Whenever Carson did get remotely flustered, he would always find his bearings by focusing his boyish glare at the audience at home. The intimacy on this show was in the relationship between Carson and the camera, and he could look at it like they shared a secret.


To be sure, Carson’s studied neutrality contained darker undercurrents — most importantly, the old boys’ club sexism that shows up in the tediously leering asides that female guests like Bo Derek and Elke Sommer are subjected to and even in the monologue. In 1984, on the day that Walter Mondale picked Geraldine Ferraro as his vice presidential candidate, the first time a female politician had been chosen in that role by a major U.S. political party, Carson asked his audience how many thought it was a good idea to have a woman on the ticket. Loud applause. Then he asked how many thought it was a bad idea. About the same. Then came the punchline: “How many think we should move ahead slowly and start with Boy George?” The premise plays like a parody of the pernicious lies of both-siderism.


While Carson hardly changed over the years, one thing I learned from watching episodes over several decades is that his show definitely did. When I watched Carson’s final years, his interviews always seemed like the product of much rehearsal, mapped out and focused on the promotional business at hand. But when Carson took over from Jack Paar in the 1960s, “The Tonight Show” was an hour and 45 minutes, and for much of the 1970s, it was 90 minutes before settling into an hour. In the early days, with that much time to fill, you can’t plot out every moment, and the show was by necessity looser. In the 1970s (when the desk sat on a shag rug), his conversations with guests were freewheeling, with him frequently pausing to smoke a cigarette. He was more willing to talk at length with Truman Capote about capital punishment or suddenly decide to ask every guest on an episode what they recall about their sixth-grade teacher.


A master of small talk, Carson listened intently, interjecting strategically, livening up an interview by drawing on a seemingly limitless store of canned jokes and even occasionally poems. When actor Orson Bean told a story about someone who cut off an arm, Carson said that reminded him of an old joke about a guy with one finger: “He was a great pickpocket: He only stole key rings.”


But the main reason that Johnny Carson’s “Tonight Show” is so fascinating today is its guests. Since there was so much less competition back then, he always got the biggest stars in America. On a given episode, you could see Jim Henson, Mel Blanc and Jack Benny together, so you get to hear the original voices of Kermit the Frog and Bugs Bunny on the same couch, in dialogue with the greatest radio comedian ever. Just as newspaper archives provide a first draft of history, Carson’s show provides an evolving portrait of the heights of fame and talent of the moment — in Hollywood but also the comedy clubs.


Seeing Rodney Dangerfield or Steve Martin on the show was guaranteed to be a treat, but there’s also a number of forgotten comics such as Ronnie Shakes who are reminders that the funniest people alive do not always make it big. Long before James Corden brought multiple guests at the same time onto U.S. talk shows, Carson created fascinating moments of interaction, like the time Roger Ebert panned “¡Three Amigos!” sitting next to Chevy Chase, who had just finished promoting it. Carson played the straight man effortlessly, looking just uncomfortable enough to appear polite.

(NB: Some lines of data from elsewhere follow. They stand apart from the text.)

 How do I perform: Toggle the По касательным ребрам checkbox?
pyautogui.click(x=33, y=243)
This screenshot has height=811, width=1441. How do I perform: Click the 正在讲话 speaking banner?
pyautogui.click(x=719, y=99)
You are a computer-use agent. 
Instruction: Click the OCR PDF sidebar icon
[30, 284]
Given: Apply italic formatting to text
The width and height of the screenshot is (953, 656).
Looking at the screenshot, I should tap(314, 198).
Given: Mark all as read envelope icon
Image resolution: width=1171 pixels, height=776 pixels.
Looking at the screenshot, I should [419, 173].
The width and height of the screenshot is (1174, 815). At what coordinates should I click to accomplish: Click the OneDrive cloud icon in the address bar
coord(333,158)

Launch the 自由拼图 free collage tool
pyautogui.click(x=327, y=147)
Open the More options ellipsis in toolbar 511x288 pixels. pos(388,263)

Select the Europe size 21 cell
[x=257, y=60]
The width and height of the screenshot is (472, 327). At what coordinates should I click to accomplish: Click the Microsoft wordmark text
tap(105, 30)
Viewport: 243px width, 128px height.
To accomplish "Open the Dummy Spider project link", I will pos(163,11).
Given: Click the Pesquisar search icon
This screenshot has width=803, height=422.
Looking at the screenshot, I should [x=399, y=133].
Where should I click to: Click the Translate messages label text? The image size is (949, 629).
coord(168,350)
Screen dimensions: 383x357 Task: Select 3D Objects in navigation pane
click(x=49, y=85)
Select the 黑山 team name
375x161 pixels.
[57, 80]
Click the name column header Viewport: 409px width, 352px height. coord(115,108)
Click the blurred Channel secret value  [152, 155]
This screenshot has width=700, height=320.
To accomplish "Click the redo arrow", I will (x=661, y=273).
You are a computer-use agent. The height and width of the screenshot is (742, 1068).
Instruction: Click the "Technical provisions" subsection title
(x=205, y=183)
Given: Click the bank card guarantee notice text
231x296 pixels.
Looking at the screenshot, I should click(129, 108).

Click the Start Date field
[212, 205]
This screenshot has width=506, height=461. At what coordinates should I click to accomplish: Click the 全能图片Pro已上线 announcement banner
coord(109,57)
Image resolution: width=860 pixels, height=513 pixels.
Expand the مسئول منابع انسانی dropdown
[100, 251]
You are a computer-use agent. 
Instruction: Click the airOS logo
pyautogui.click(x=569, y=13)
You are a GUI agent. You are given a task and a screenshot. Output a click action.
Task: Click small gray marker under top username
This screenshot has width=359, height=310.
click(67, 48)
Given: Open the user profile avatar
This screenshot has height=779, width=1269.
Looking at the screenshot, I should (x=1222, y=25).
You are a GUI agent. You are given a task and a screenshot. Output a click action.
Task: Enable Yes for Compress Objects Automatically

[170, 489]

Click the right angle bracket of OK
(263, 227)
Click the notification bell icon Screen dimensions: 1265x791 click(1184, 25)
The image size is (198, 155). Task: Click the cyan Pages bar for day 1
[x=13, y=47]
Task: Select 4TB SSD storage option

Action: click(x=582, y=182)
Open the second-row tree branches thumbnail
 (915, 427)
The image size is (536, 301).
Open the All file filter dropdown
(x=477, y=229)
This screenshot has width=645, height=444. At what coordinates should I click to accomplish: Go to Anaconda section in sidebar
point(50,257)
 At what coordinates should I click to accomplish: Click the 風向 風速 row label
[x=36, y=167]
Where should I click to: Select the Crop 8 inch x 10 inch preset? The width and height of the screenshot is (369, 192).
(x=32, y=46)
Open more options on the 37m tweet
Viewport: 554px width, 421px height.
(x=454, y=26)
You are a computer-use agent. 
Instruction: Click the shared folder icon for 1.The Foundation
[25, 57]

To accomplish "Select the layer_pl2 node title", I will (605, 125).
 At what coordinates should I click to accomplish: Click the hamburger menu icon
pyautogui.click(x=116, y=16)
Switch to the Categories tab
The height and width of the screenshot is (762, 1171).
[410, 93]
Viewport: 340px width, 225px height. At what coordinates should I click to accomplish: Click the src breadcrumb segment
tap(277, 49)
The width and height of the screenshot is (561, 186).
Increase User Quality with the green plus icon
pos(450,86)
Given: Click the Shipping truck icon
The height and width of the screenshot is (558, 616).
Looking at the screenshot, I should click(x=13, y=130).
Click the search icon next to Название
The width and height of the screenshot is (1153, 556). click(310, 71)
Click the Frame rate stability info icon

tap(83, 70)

Toward the end of his run, “Saturday Night Live” bitingly satirized Carson in a sketch where Dana Carvey played a version of him trying to stay current by rebranding himself to mimic Arsenio Hall. Struggling to catch up to the times, he called himself Carsenio. In his book “The Late Shift,” Bill Carter reported that Carson was furious at NBC for airing that sketch. And even as a kid, I recall thinking it was merciless. But today I see it a little differently. One reason the joke is funny is that it’s absurd that Carson would try so hard to reinvent himself. Carson’s success was built on an inhuman consistency.


That sounds boring, and perhaps it is. But it’s harder than it looks to pull off, and in stressful times, it can provide soothing comfort to numb yourself before bed.